You are viewing a plain text version of this content. The canonical link for it is here.
Posted to user@beam.apache.org by Dennis <de...@gmail.com> on 2020/07/17 16:21:29 UTC

Connecting To MSSQL Server With Apache Beam, Python SDK

Hello,



I'm writing in order to inquire about developing a pipeline (using the Python
SDK) with multiple PTransforms that can read from, write to, and alter data
from an MSSQL server.



I've been using beam-nuggets (<https://pypi.org/project/beam-nuggets/>), a
community I/O Connector for dealing with these kinds of PTransforms for a
MySQL server, and was looking to see if there's an option to do this for
MSSQL.



So far, I've been able to run a pipeline with DirectRunner that reads data
from MSSQL using pyodbc. While this is a good starting point, it's not running
with DataflowRunner (even after configuring Private IP), and it's not
parallelized.



I tried to look into SQLAlchemy, but it seems that there isn't as much support
as there is for MySQL, especially for the insertion method. It is expected
that the default insertion method is upsert. For MySQL, this was implemented
using:



from sqlalchemy.dialects.mysql import insert as mysql_insert



There is not such a package available for MSSQL...



How would one go about doing this? I've looked at several stack overflow
articles, but there wasn't any solution there that had any similar
functionality to that of beam-nuggets. Perhaps I missed a solution?



I realize that this is a loaded question, so I greatly appreciate any help in
advance.



Thanks,

Dennis



P.S. I had trouble adding my work email address,
[dzvigelsky@questrade.com](mailto:dzvigelsky@questrade.com) to the mailing
list (even though I went through the same steps to subscribe as with this
one), could you please add it? Thanks.


Re: Connecting To MSSQL Server With Apache Beam, Python SDK

Posted by Dennis Zvigelsky <de...@gmail.com>.
Hi Luke,

Thank you for your help. If I have any further questions, I'll let you know.

All the best,
Dennis

On Fri, Jul 17, 2020 at 10:41 PM Luke Cwik <lc...@google.com> wrote:

> There is typically no trivial way to have SQL queries be partitioned to
> parallelize the reading automatically since you typically can't have
> multiple "readers" connect and use the same query results. There are a
> couple of options that you could use:
> 1) Use a single query use the databases abilitity to dump the contents to
> a file and then perform a parallel read over the files contents
> 2) Paritition your query over a primary key and submit N queries where N
> is the amount of parallel reads you want (alternatively dump to a temp
> table and partition your query)
> 3) Write your own splittable DoFn that can partition a query arbitrarily
>
> Do you see some meaningful errors when running your pipeline on Dataflow
> in the logs?
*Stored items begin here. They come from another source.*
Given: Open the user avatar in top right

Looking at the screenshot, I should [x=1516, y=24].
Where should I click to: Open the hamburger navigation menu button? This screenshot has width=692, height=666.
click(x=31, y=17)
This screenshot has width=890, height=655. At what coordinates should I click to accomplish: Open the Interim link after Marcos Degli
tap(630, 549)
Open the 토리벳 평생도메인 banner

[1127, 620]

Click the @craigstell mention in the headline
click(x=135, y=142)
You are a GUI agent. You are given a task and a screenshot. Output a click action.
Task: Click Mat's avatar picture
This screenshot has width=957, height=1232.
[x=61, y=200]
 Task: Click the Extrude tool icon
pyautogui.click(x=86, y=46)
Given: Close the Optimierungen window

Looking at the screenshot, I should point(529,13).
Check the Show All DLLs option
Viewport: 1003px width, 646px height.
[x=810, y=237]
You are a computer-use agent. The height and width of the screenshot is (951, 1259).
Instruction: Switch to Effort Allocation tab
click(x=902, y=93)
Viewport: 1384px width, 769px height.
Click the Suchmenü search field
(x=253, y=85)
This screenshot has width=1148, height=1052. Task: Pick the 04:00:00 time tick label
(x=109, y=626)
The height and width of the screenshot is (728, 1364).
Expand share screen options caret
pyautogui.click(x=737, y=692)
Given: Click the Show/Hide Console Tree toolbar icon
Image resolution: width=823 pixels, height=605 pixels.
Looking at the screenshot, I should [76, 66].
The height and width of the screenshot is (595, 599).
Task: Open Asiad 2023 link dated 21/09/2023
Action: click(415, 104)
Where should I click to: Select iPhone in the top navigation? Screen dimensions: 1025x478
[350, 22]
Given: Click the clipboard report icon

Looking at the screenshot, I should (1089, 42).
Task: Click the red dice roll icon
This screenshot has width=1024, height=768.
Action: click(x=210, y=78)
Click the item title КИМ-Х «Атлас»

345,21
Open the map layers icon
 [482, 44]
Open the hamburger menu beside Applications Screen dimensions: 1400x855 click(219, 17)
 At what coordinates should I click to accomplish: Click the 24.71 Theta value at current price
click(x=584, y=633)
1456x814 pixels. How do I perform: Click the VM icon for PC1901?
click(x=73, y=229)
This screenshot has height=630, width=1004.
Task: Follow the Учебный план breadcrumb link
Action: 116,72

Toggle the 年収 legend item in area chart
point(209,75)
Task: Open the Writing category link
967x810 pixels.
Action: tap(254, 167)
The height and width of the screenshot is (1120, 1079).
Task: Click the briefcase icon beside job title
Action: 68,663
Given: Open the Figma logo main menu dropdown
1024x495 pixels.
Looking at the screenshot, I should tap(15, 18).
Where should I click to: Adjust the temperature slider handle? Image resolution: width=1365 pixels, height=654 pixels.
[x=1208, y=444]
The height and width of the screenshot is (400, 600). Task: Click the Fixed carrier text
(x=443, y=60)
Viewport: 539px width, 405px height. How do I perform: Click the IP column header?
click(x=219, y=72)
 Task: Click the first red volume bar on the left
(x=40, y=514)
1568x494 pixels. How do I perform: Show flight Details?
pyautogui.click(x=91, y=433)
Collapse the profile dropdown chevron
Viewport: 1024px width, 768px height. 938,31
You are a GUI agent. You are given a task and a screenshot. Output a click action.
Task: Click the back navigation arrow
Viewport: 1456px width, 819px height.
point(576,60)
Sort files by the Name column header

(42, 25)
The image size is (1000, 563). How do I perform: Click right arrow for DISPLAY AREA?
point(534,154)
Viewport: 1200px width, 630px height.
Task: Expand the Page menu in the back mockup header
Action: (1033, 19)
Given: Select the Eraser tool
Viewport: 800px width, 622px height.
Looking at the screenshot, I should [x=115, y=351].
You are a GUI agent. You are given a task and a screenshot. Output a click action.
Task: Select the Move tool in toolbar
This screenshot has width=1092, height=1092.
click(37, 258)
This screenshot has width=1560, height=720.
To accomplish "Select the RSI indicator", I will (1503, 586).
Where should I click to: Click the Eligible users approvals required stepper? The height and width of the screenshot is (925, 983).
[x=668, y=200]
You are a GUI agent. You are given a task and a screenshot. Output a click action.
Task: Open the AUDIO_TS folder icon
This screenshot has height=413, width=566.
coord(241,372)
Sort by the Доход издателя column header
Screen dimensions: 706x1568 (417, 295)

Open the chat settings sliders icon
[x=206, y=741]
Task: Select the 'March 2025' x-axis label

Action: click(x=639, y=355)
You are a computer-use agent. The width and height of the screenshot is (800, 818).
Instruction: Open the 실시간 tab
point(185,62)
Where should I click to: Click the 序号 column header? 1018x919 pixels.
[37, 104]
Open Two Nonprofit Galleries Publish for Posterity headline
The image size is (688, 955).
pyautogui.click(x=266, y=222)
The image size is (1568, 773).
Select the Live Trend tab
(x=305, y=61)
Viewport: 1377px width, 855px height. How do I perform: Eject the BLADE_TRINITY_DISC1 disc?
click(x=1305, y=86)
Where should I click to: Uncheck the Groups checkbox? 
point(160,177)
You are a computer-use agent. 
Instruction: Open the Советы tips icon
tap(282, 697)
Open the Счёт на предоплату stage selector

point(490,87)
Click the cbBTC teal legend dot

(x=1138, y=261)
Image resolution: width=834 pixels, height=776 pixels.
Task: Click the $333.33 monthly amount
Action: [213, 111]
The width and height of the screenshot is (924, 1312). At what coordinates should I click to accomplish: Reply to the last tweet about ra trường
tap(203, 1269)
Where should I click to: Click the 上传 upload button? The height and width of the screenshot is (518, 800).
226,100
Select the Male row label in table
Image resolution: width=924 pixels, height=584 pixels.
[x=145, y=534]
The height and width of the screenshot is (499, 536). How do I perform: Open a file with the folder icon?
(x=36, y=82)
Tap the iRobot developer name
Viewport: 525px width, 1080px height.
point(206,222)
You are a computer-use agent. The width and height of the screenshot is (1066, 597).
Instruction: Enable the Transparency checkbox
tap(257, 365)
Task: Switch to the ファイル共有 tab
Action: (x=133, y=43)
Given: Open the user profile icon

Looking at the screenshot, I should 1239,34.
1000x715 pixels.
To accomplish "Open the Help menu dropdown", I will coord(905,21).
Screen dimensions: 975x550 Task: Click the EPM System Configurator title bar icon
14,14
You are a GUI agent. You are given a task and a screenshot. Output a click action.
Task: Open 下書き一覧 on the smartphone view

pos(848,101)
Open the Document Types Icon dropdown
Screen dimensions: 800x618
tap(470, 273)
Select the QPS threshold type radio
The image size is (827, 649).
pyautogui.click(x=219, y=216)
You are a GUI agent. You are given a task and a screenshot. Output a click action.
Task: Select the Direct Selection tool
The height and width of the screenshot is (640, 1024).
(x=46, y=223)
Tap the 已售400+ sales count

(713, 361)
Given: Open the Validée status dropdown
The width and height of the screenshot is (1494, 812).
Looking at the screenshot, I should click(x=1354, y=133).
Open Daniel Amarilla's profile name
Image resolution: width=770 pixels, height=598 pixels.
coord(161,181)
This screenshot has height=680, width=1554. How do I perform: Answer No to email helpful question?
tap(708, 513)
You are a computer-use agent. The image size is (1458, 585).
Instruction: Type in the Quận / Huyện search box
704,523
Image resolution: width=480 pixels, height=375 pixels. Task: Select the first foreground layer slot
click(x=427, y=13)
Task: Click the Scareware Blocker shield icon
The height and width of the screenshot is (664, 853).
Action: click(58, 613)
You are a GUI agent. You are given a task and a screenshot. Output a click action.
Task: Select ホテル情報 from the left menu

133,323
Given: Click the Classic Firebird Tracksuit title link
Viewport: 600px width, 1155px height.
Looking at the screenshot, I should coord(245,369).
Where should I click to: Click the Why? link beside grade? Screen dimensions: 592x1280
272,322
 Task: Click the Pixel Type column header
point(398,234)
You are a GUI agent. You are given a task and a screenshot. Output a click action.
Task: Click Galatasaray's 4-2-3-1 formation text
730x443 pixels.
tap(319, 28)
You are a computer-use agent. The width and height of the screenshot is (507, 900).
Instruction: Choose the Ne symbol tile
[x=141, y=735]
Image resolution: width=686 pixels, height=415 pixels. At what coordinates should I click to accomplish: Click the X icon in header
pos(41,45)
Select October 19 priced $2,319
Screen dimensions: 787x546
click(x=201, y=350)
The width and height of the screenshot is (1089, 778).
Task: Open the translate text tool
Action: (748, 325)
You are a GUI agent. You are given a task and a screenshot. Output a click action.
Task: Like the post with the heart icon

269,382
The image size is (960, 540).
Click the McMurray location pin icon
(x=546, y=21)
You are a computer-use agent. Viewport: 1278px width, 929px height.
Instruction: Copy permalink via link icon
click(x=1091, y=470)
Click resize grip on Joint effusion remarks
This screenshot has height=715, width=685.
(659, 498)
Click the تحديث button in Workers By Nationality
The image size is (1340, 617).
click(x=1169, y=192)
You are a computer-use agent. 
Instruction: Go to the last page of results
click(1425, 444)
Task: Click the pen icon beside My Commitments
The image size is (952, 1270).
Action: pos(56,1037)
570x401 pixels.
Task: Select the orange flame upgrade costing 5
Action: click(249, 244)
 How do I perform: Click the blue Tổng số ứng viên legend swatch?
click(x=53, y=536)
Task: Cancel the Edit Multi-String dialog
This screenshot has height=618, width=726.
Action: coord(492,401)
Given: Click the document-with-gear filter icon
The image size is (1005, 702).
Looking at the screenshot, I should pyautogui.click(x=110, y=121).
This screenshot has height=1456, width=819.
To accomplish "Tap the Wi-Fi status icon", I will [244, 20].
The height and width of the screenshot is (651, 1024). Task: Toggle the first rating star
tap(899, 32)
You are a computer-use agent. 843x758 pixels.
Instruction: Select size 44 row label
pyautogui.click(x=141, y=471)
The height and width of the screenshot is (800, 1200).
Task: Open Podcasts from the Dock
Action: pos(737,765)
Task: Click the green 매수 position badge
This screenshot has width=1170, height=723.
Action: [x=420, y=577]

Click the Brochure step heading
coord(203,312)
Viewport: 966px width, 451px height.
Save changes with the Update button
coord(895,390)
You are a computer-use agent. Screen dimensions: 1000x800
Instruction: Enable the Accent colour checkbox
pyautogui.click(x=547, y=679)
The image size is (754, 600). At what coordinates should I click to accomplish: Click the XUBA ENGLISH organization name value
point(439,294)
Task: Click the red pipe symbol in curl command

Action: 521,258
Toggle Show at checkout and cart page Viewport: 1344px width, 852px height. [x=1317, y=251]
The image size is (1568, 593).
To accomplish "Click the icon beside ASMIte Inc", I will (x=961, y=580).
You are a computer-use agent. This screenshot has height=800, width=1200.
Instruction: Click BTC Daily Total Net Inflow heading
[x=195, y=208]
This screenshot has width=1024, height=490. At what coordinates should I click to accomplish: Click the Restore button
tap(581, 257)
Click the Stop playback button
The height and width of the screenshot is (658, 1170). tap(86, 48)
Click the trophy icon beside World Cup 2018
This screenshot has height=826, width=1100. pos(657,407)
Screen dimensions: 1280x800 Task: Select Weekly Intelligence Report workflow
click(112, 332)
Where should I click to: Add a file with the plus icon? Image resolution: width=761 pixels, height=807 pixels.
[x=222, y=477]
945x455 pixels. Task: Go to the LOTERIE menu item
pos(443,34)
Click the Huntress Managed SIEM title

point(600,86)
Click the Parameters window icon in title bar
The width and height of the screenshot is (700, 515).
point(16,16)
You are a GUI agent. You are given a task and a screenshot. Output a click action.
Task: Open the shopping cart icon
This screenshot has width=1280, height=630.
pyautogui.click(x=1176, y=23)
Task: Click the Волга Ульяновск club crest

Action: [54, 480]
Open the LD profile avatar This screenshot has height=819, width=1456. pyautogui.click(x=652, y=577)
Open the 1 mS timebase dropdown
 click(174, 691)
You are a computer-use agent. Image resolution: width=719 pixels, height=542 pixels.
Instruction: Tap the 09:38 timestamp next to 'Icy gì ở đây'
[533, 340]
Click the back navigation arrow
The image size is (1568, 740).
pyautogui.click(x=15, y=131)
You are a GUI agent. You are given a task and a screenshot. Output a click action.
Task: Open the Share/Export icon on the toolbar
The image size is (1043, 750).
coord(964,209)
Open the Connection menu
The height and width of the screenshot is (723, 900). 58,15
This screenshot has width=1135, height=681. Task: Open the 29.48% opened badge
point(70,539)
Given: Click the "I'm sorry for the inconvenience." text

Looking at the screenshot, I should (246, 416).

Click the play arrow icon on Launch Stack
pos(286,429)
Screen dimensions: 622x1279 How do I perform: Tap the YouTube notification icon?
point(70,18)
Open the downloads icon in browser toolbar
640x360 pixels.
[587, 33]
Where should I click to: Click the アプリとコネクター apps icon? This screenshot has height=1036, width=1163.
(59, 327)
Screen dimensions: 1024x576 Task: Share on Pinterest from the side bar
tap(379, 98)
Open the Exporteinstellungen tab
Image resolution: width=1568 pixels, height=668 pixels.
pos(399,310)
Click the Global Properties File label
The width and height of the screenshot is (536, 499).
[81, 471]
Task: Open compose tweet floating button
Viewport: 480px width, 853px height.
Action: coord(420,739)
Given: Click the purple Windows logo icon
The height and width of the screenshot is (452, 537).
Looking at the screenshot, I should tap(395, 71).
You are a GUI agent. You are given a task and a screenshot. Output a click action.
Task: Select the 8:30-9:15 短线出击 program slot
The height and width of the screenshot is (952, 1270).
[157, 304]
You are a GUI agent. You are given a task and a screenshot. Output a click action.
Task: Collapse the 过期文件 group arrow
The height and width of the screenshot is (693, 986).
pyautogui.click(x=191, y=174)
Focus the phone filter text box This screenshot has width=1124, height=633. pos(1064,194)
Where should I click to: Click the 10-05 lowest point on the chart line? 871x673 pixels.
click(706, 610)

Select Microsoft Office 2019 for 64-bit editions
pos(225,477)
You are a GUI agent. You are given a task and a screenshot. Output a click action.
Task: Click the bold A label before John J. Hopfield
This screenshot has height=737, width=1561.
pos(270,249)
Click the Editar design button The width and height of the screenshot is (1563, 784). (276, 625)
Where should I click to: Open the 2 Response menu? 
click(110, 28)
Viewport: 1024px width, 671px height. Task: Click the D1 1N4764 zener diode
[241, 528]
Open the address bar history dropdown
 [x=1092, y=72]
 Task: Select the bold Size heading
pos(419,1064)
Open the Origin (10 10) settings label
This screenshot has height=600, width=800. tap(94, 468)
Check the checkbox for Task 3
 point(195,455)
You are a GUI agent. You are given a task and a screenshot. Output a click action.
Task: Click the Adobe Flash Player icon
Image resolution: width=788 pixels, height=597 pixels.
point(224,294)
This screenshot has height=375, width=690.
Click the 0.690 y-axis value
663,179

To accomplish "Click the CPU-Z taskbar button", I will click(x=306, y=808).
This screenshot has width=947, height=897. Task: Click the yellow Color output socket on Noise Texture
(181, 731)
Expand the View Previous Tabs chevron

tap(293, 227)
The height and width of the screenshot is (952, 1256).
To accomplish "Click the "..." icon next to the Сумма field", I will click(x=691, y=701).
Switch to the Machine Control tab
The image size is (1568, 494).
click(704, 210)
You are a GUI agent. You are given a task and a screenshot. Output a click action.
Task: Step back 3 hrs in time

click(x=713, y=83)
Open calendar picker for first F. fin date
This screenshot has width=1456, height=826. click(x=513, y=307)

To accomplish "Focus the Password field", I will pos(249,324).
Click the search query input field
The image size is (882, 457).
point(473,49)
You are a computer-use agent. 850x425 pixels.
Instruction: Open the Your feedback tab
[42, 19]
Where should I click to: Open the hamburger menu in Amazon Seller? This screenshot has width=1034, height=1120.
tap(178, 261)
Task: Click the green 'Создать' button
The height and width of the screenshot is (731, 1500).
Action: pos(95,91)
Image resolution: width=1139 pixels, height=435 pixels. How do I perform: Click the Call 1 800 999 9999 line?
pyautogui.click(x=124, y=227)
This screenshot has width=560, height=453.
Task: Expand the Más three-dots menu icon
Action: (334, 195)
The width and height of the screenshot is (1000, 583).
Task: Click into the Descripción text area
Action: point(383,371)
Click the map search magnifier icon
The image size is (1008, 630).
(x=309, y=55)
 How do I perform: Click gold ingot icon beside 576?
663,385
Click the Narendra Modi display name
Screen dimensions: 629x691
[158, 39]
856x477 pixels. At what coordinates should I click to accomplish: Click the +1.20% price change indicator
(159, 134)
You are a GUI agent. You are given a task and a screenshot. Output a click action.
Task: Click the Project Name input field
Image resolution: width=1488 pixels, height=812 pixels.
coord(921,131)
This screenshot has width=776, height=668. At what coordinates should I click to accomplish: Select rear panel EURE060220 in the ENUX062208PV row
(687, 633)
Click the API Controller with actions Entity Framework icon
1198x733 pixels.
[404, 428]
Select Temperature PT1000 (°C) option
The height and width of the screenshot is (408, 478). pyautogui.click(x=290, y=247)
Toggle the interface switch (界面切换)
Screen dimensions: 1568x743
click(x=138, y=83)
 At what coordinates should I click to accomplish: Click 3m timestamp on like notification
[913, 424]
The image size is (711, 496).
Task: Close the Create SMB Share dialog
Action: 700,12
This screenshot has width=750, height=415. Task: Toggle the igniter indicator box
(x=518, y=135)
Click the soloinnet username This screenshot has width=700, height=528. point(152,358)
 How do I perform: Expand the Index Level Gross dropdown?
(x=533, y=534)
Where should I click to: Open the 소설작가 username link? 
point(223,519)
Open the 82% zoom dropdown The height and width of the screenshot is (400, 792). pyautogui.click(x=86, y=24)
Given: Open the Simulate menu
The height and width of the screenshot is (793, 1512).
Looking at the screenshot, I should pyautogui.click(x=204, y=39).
If its an issue that pyodbc isn't installed on the remote
> worker you should check out how to manage pipeline dependencies[1].
>
> 3 has the best parallelism potential followed by 1 while 2 is the easiest
> to get working followed by 1 (assuming that the dump file format is already
> supported by Beam). On the writing side, you can use GroupIntoBatches[2] to
> have meaningfully large transactions or try to use the JdbcIO write
> transform when it becomes available in a cross language way.
>
> There is ongoing work[3, 4, 5] to use the existing JdbcIO in Beam Java
> connector as a cross language transform available to Python.
>
> I don't know of another way to get on the mailing list then sending an
> e-mail to user-subscribe@beam.apache.org
>
> 1:
> https://beam.apache.org/documentation/sdks/python-pipeline-dependencies/
> 2:
> https://github.com/apache/beam/blob/62118fa66788ad45032a60abc30799cd6f0e4658/sdks/python/apache_beam/transforms/util.py#L744
> 3: https://github.com/apache/beam/pull/12145
> 4: https://issues.apache.org/jira/browse/BEAM-10135
> 5: https://issues.apache.org/jira/browse/BEAM-10136
>
> On Fri, Jul 17, 2020 at 9:21 AM Dennis <de...@gmail.com> wrote:
>
>> Hello,
>>
>>
>>
>> I'm writing in order to inquire about developing a pipeline (using the
>> Python SDK) with multiple PTransforms that can read from, write to, and
>> alter data from an MSSQL server.
>>
>>
>>
>> I've been using beam-nuggets (https://pypi.org/project/beam-nuggets/), a
>> community I/O Connector for dealing with these kinds of PTransforms for a
>> MySQL server, and was looking to see if there's an option to do this for
>> MSSQL.
>>
>>
>>
>> So far, I've been able to run a pipeline with DirectRunner that reads
>> data from MSSQL using pyodbc. While this is a good starting point, it's not
>> running with DataflowRunner (even after configuring Private IP), and it's
>> not parallelized.
>>
>>
>>
>> I tried to look into SQLAlchemy, but it seems that there isn't as much
>> support as there is for MySQL, especially for the insertion method. It is
>> expected that the default insertion method is upsert. For MySQL, this was
>> implemented using:
>>
>>
>>
>> from sqlalchemy.dialects.mysql import insert as mysql_insert
>>
>>
>>
>> There is not such a package available for MSSQL...
>>
>>
>>
>> How would one go about doing this? I've looked at several stack overflow
>> articles, but there wasn't any solution there that had any similar
>> functionality to that of beam-nuggets. Perhaps I missed a solution?
>>
>>
>>
>> I realize that this is a loaded question, so I greatly appreciate any
>> help in advance.
>>
>>
>>
>> Thanks,
>>
>> Dennis
>>
>>
>>
>> P.S. I had trouble adding my work email address, dzvigelsky@questrade.com
>> to the mailing list (even though I went through the same steps to subscribe
>> as with this one), could you please add it? Thanks.
>>
>

Re: Connecting To MSSQL Server With Apache Beam, Python SDK

Posted by Luke Cwik <lc...@google.com>.
There is typically no trivial way to have SQL queries be partitioned to
parallelize the reading automatically since you typically can't have
multiple "readers" connect and use the same query results. There are a
couple of options that you could use:
1) Use a single query use the databases abilitity to dump the contents to a
file and then perform a parallel read over the files contents
2) Paritition your query over a primary key and submit N queries where N is
the amount of parallel reads you want (alternatively dump to a temp table
and partition your query)
3) Write your own splittable DoFn that can partition a query arbitrarily

Do you see some meaningful errors when running your pipeline on Dataflow in
the logs? If its an issue that pyodbc isn't installed on the remote worker
you should check out how to manage pipeline dependencies[1].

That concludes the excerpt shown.